ROWS
--- START ---

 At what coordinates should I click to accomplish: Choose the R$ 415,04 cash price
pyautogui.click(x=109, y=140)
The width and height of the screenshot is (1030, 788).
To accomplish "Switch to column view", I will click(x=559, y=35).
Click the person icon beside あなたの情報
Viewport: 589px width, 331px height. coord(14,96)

--- END ---
--- START ---

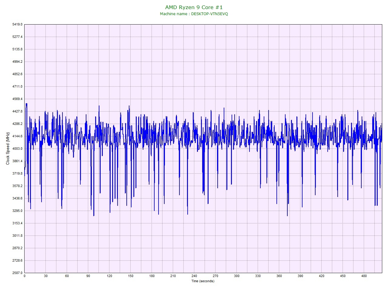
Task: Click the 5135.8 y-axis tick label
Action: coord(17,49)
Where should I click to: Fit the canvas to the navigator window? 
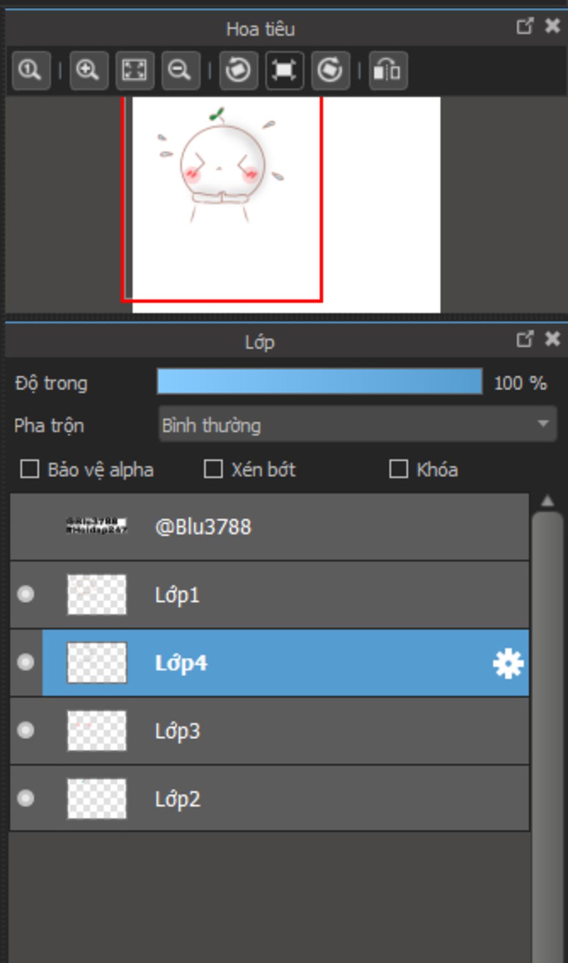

--- END ---

TASK TO CARRY OUT
Reproduce verbatim the records from the line containing "The width and" up to and including the line containing "will click(x=559, y=35).".

WRITTEN RESPONSE
The width and height of the screenshot is (1030, 788).
To accomplish "Switch to column view", I will click(x=559, y=35).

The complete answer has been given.